The fossils discovered included some of the world’s oldest known flax snails, an extinct sawshark spine, great white shark teeth, and at least 10 previously unknown species. The new species are described in a study published in the New Zealand Journal of Geophysics.
According to the team, the discoveries represent one of the most diverse groups of three-million-year-old animal fossils ever found in New Zealand. The fossils were discovered by Watercare, Auckland’s water and wastewater service.
The company was excavating two large vertical shafts as part of an upgrade to the major pipeline that brings raw sewage from the center of the city to the plant for treatment. Geologist and study co-author Bruce Hayward from Auckland-based research group Geomarine Research said that the discovery was similar to “finding gold right on your doorstep.”
The shelly sand was brought to a nearby field so that Hayward and a team of paleontologists, led by Auckland Museum curator Wilma Blom, could sift through the contents. Watercare also funded two paleontology graduate students, working under the supervision of Dr. Blom, to aid with the excavation.

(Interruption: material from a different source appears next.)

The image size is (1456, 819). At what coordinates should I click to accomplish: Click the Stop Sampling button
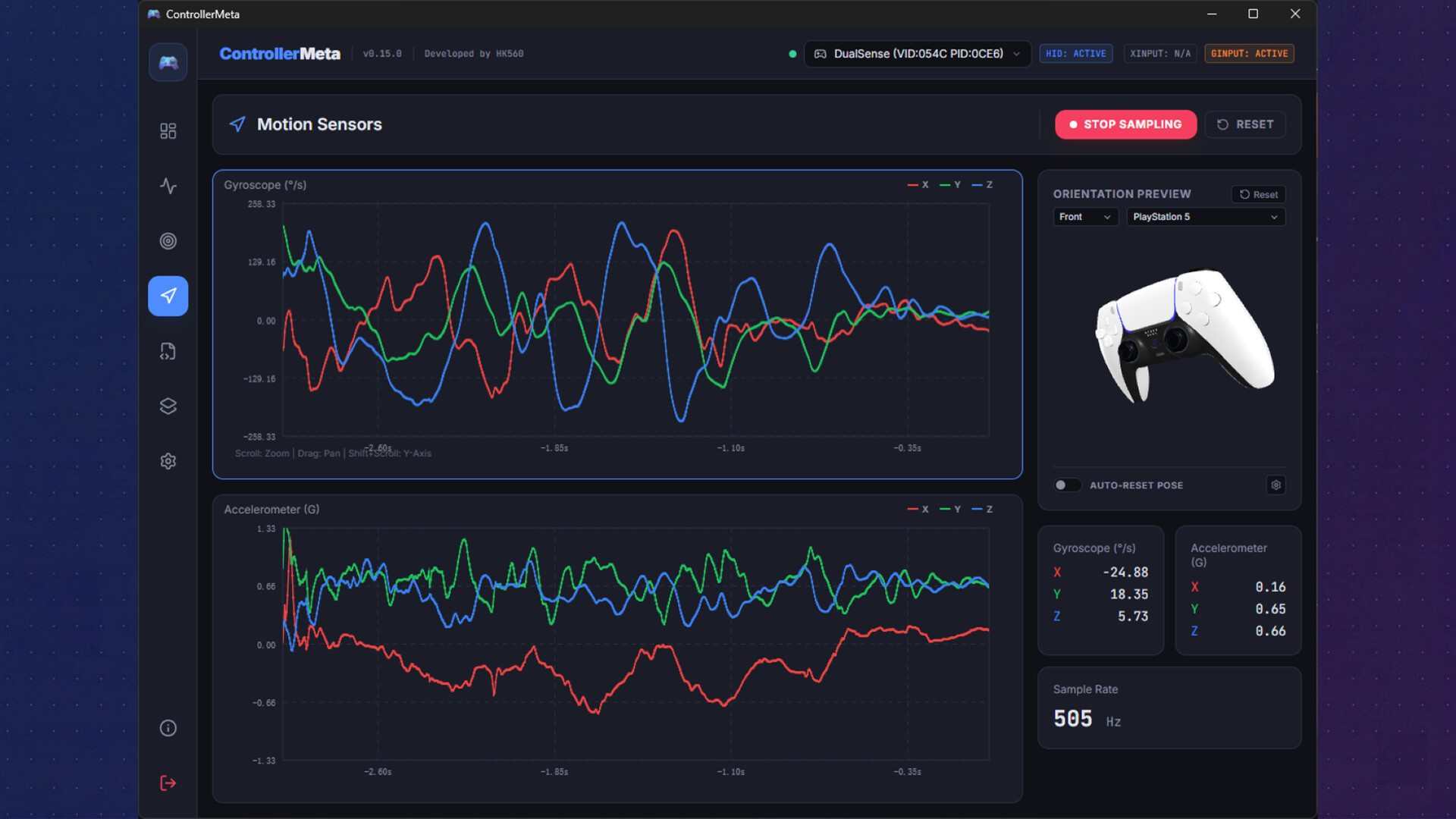pos(1125,124)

The researchers examined more than 300,000 fossils of 266 species, several thousand of the specimens have been brought to the Auckland Museum. After the team of paleontologists examined the deposits over many months, the fossils were deposited between 3 and 3.7 million years ago into a subtidal channel that would become present-day Manukau Harbour.

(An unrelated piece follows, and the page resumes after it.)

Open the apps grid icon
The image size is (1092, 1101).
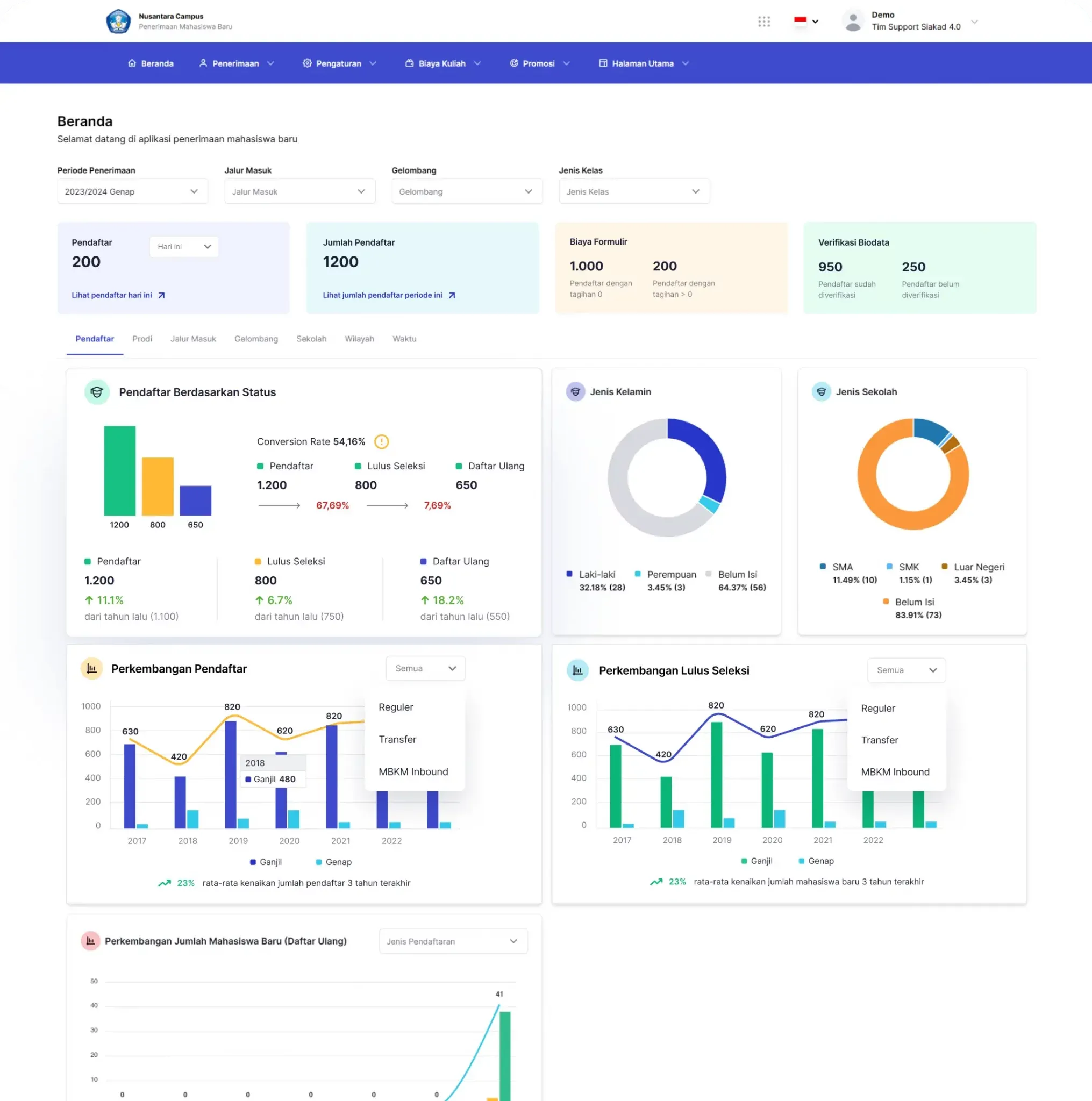click(x=763, y=22)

“Detailed identification of the fossils shows that they were deposited between 3 and 3.7 million years ago in a subtidal channel in an early version of the modern Manukau Harbour,” said Dr Hayward. “At that time, sea level was slightly higher than it is today as the world was also several degrees warmer than now. As a result, the fossils include a number of subtropical species, whose relatives today live in the warmer waters around the Kermadec and Norfolk islands. At least ten previously unknown species are present and will be described and named in future work.”

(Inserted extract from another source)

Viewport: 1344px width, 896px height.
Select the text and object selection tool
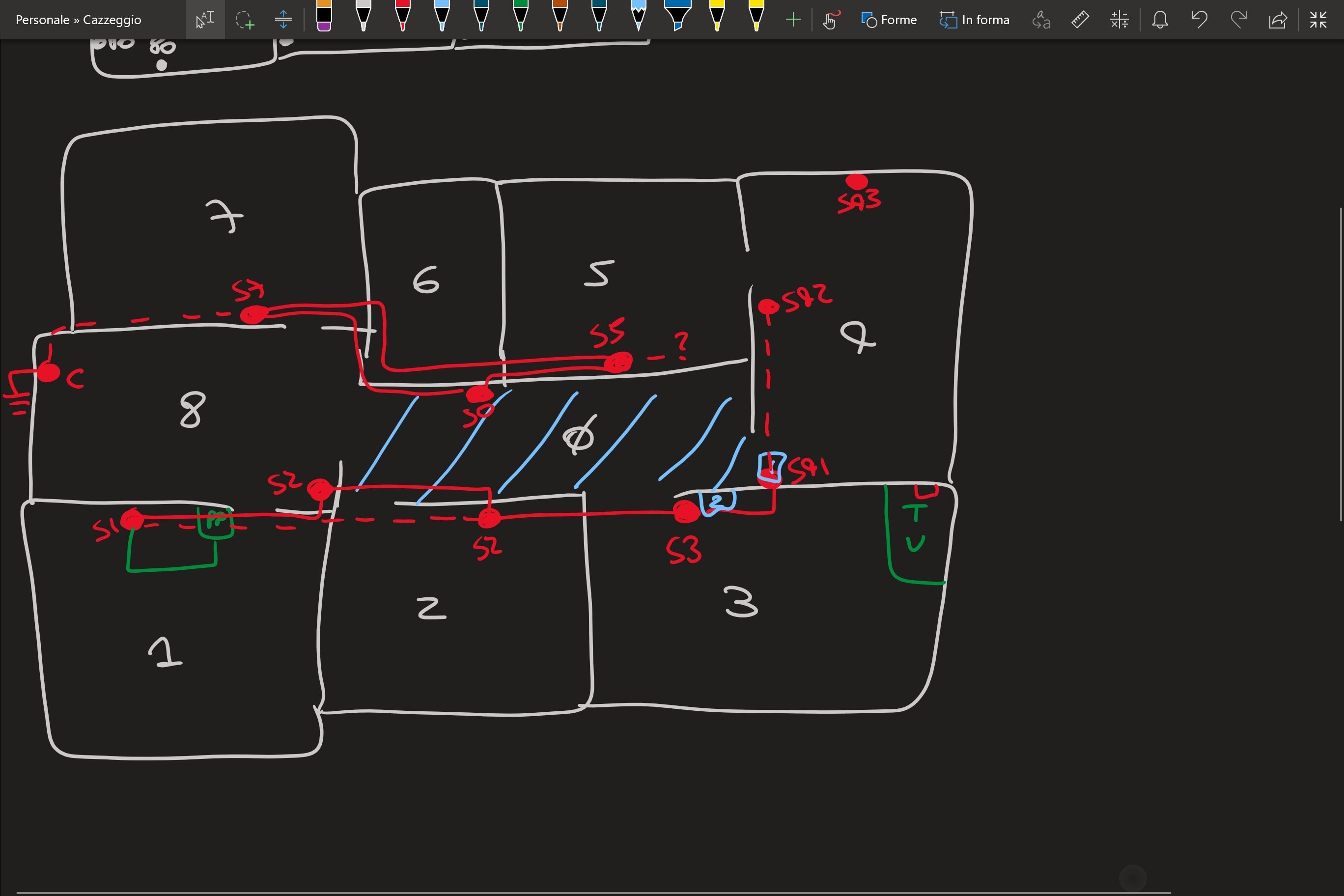(204, 20)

Among the rare finds in the discovery were baleen whale vertebrae, a broken sperm whale tooth, and dental plates of eagle rays. Another aspect of the discovery that surprised the team was that the fossilized remains belonged to animals that lived in many different environments, eventually brought together in the ancient marine channel through a series of strong waves and currents.
“What is surprising,” says lead author Dr Hayward “is that the fauna contains fossils that lived in many different environments that have been brought together in the ancient marine channel by wave action and strong tidal currents. It includes ten specimens of the iconic NZ flax snail that must have lived on the adjacent land and been washed down into the sea by storm runoff. These are by far the oldest known flax snails in the world. Most of the fossils lived on the sea floor, some in brackish estuaries, others attached to hard rocky shorelines, and still more have been carried in from offshore of the exposed west coast at the time.”